How to run this application:

# Assume that you can set up the Tools and Nuclei SDK environment
# Use Nuclei UX900 SMP 2/4/8(4/8 is better) Core RISC-V processor as example
# application needs to run in ddr memory not in ilm memory
# cd to the demo_cidu directory
cd application/baremetal/demo_cidu
# Clean the application first
make SOC=evalsoc BOARD=nuclei_fpga_eval SMP=4 DOWNLOAD=ddr CORE=ux900 clean
# Build and upload the application
make SOC=evalsoc BOARD=nuclei_fpga_eval SMP=4 DOWNLOAD=ddr CORE=ux900 upload

Expected output(inter core interrupt) as below:

Nuclei SDK Build Time: Feb 10 2023, 18:39:17
Download Mode: DDR
CPU Frequency 100602675 Hz
CPU HartID: 0
Core 3 has received interrupt from core 0
Core 1 has received interrupt from core 0
Core 2 has received interrupt from core 3
Core 1 has received interrupt from core 2
Core 0 has received interrupt from core 1

From output, each core sends interrupt in order, and core 1 has received interrupts from both core 0 and core 2.

Expected output(write anything to the serial terminal, enable first come first claim mode) as below:

Nuclei SDK Build Time: Feb 10 2023, 18:44:45
Download Mode: DDR
CPU Frequency 100612833 Hz
CPU HartID: 0
Core 3 has received interrupt from core 0
Core 1 has received interrupt from core 0
Core 2 has received interrupt from core 3
Core 1 has received interrupt from core 2
Core 0 has received interrupt from core 1
Core 2 enters uart0_receive_handler
Core 1 enters uart0_receive_handler
Core 2 wants to process rx input
Core 2 processed input:d
Core 3 enters uart0_receive_handler
Core 0 enters uart0_receive_handler
Core 3 wants to process rx input
Core 3 enters uart0_receive_handler
Core 1 enters uart0_receive_handler
Core 3 wants to process rx input
Core 3 processed input:q
Core 0 enters uart0_receive_handler
Core 2 enters uart0_receive_handler
Core 0 wants to process rx input
Core 0 enters uart0_receive_handler
Core 1 enters uart0_receive_handler
Core 0 wants to process rx input
Core 0 processed input:s
Core 3 enters uart0_receive_handler
Core 2 enters uart0_receive_handler
Core 3 wants to process rx input
Core 1 enters uart0_receive_handler
Core 2 enters uart0_receive_handler
Core 0 enters uart0_receive_handler
Core 1 wants to process rx input
Core 1 processed input:g
Core 3 enters uart0_receive_handler
Core 3 wants to process rx input

From output, though setting interrupt broadcasted to all(all the core enters the ISR), while only one core (the first one) can claim the the interrupt(first come first claim) then process the uart0 input, others quit when find interrupt has been claimed.

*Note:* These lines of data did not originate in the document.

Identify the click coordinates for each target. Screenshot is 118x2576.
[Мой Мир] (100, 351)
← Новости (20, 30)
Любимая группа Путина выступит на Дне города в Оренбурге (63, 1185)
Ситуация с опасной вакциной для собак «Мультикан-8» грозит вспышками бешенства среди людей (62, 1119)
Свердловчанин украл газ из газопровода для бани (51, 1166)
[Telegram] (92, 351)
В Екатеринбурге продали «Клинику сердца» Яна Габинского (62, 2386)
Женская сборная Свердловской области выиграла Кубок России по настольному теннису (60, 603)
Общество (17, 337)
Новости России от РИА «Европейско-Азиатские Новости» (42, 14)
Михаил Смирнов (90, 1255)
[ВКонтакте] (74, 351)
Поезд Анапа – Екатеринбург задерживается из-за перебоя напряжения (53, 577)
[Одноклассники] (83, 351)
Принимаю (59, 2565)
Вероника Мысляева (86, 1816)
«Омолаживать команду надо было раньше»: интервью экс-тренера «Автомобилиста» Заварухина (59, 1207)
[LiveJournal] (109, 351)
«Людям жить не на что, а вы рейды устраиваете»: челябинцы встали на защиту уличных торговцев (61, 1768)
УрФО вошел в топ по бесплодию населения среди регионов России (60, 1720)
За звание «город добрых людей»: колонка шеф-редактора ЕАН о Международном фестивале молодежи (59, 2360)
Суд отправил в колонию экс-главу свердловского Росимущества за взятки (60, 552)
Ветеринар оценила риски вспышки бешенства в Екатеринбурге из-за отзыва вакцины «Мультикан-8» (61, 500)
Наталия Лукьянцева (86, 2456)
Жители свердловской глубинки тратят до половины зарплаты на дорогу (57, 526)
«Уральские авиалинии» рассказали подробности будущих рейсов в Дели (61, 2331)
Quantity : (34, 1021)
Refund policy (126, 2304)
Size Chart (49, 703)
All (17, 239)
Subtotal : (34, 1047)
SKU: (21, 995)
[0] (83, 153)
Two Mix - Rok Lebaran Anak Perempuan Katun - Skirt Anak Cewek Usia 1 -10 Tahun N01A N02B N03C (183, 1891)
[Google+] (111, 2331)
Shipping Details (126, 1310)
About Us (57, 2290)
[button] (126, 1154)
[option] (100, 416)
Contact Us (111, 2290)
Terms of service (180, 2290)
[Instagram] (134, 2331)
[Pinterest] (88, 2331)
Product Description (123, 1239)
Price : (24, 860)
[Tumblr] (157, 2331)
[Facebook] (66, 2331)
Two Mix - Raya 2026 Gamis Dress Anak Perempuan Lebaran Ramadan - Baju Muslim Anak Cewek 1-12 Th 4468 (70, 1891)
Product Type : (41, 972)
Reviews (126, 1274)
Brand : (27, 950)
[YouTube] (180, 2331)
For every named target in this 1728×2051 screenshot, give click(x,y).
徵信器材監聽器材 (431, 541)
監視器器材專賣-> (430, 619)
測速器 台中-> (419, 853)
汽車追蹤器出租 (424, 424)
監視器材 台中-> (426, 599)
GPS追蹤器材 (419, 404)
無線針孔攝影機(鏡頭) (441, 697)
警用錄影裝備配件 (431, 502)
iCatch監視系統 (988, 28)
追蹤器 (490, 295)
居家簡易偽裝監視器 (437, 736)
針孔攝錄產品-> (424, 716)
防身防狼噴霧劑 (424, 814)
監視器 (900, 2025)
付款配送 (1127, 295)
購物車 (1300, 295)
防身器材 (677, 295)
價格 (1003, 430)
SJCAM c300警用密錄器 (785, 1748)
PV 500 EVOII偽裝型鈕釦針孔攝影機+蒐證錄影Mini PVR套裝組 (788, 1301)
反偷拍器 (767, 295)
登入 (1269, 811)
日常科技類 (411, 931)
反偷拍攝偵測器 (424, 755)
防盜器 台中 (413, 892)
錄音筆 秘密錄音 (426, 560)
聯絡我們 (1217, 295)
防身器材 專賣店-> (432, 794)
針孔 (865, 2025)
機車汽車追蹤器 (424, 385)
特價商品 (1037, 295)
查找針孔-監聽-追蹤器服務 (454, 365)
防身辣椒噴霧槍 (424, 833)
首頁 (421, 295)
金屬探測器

Expected output(write anything to the serial terminal, disable first come first claim mode) as below:

Nuclei SDK Build Time: Feb 10 2023, 18:48:47
Download Mode: DDR
CPU Frequency 100602675 Hz
CPU HartID: 0
Core 3 has received interrupt from core 0
Core 1 has received interrupt from core 0
Core 2 has received interrupt from core 3
Core 1 has received interrupt from core 2
Core 0 has received interrupt from core 1
Core 2 enters uart0_receive_handler
Core 0 enters uart0_receive_handler
Core 2 wants to process rx input
Core 2 processed input:q
Core 0 wants to process rx input
Core 1 enters uart0_receive_handler
Core 1 wants to process rx input
Core 3 enters uart0_receive_handler
Core 3 wants to process rx input
Core 3 enters uart0_receive_handler
Core 0 enters uart0_receive_handler
Core 1 enters uart0_receive_handler
Core 2 enters uart0_receive_handler
Core 0 wants to process rx input
Core 0 processed input:w
Core 1 wants to process rx input
Core 3 wants to process rx input
Core 2 wants to process rx input
Core 2 enters uart0_receive_handler
Core 0 enters uart0_receive_handler
Core 1 enters uart0_receive_handler
Core 1 wants to process rx input
Core 1 processed input:e
Core 0 wants to process rx input
Core 2 wants to process rx input
Core 3 enters uart0_receive_handler
Core 3 wants to process rx input
Core 3 enters uart0_receive_handler
Core 1 enters uart0_receive_handler
Core 3 wants to process rx input
Core 3 processed input:r
Core 0 enters uart0_receive_handler
Core 1 wants to process rx input
Core 0 wants to process rx input
Core 2 enters uart0_receive_handler
Core 2 wants to process rx input

From output, all the core enters the ISR(means broadcasted), while only one core can process the uart0 input(semaphore used), when semaphore released, other core wants to handle the ISR job(means claim mode disabled), but process nothing (keyboard input has been received and rx interrupt pending cleared) because it has been processed.

demo_cache

Note

  • It doesn’t work with gd32vf103 processor.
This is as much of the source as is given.